"MAMY PLAN DLA MAM" , pod takim hasłem odbyła się 27 maja 2023r. konwencja Lewicy.
Relacja z odbytej konwencji:
Uczestniczyli w niej m.in.: szef klubu Lewicy Krzysztof Gawkowski, wiceszefowa klubu Lewicy Magdalena Biejat, współprzewodniczący Nowej Lewicy Włodzimierz Czarzasty, współprzewodniczący partii Razem Adrian Zandberg, posłanka Nowej Lewicy Agnieszka Dziemianowicz-Bąk, posłanka Lewicy Joanna Scheuring-Wielgus, posłanka Katarzyna Kotula.
Dzień po Dniu Matki przedstawiciele Lewicy zebrali się na konwencji programowej na temat trudnej sytuacji kobiet w Polsce.
Skrócenie tygodnia pracy do 35 godzin za to samo wynagrodzenie, 100 procent płatne chorobowe, tabletki „dzień po” bez recepty, dziedziczenie połowy emerytury po zmarłym małżonku – to tylko część postulatów ,które ogłosiła Lewica na konwencji.
Wiceszefowa klubu Lewicy Magdalena Biejat postulowała , by zapewnić żłobek dla każdego malucha. Każde dziecko, w każdej gminie, musi mieć miejsce w żłobku i przedszkolu. Bezpłatnie — stwierdziła. Zaznaczyła, że dotyczy to także dzieci z niepełnosprawnością. Wskazała również na „państwowy program budowy mieszkań na wynajem”.To nasze największe zobowiązanie na przyszłość - zrobimy wszystko, żeby żadna mama nie martwiła się o dach nad głową dla siebie i swoich dzieci.Podkreśliła, że komunikat Lewicy jest prosty: „żadna mama nie będzie szła sama”.
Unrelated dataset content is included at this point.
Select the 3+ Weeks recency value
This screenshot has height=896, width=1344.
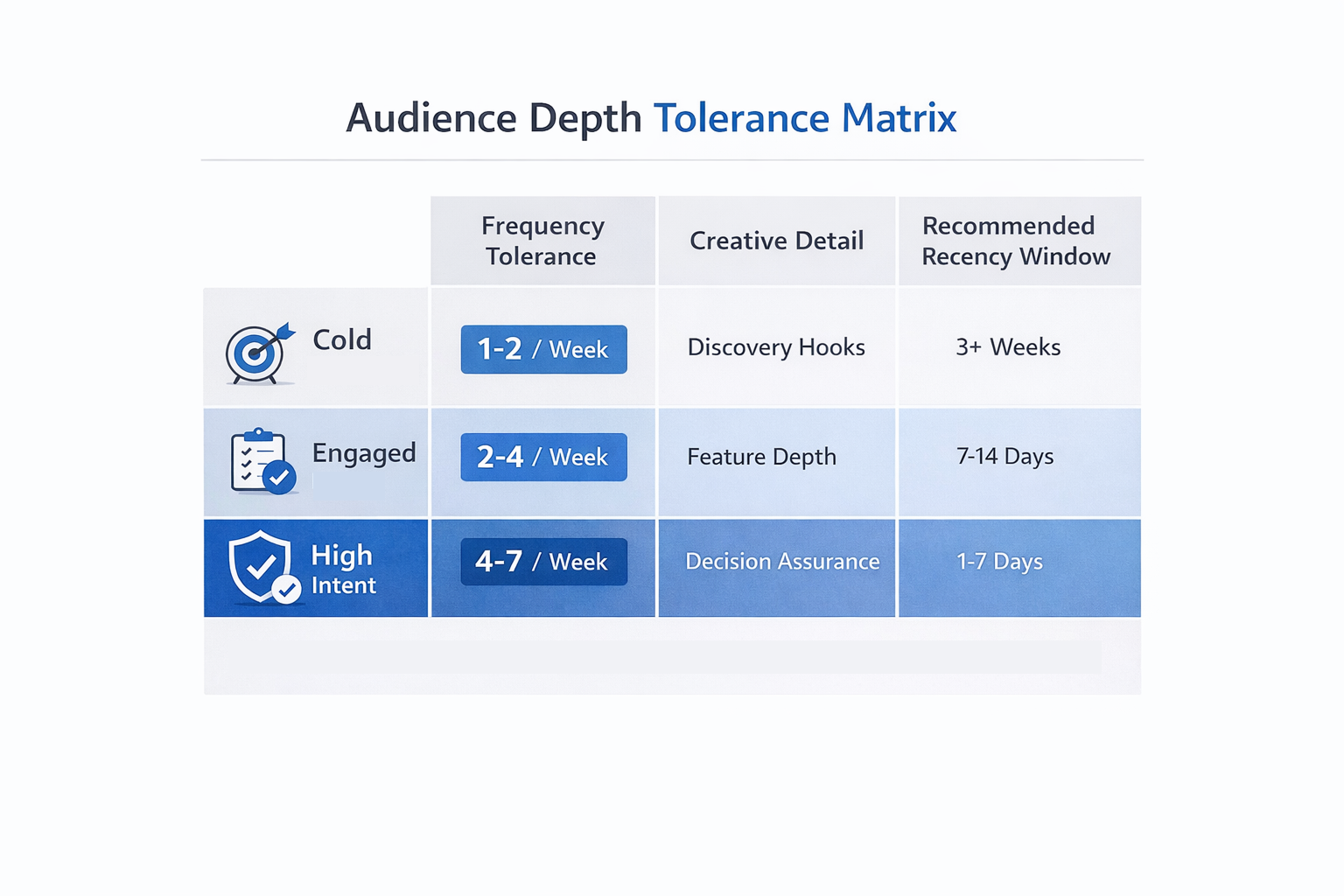(x=1006, y=347)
Z kolei przewodniczący Nowej Lewicy Włodzimierz Czarzasty, zwracając się do „matek trochę starszych” stwierdził, że emerytury kobiet są o połowę niższe od emerytur mężczyzn.Przeciętna emerytura mężczyzn wynosi 3184 zł brutto, a kobiet - 2128 zł brutto — powiedział. Jak przekonywał, Lewica „ma rozwiązanie tego problemu”. Wskazał na nasz „flagowy projekt” tzw. rentę wdowią. Jeżeli w parze jedna osoba umiera (…), to druga w tej chwili ma prawo albo do własnej emerytury, albo do 85 proc. emerytury tej osoby, która umarła i miała świadczenie wyższe. My chcemy, żeby było tak: 85 proc. emerytury wyższej i 50 proc. drugiej emerytury — wyjaśnił. Przypomniał, że projekt obywatelski w tej sprawie „leży w Sejmie i będzie stawał na obradach Sejmu w dniu 6 lipca. Zaproponował też senioralny bon turystyczny - co roku 500 zł na zwiedzanie kraju oraz wsparcie Lewicy dla Domów Dziennego Pobytu dla Seniorów i Uniwersytetów Trzeciego Wieku, „bo samotność jest najgorsza”.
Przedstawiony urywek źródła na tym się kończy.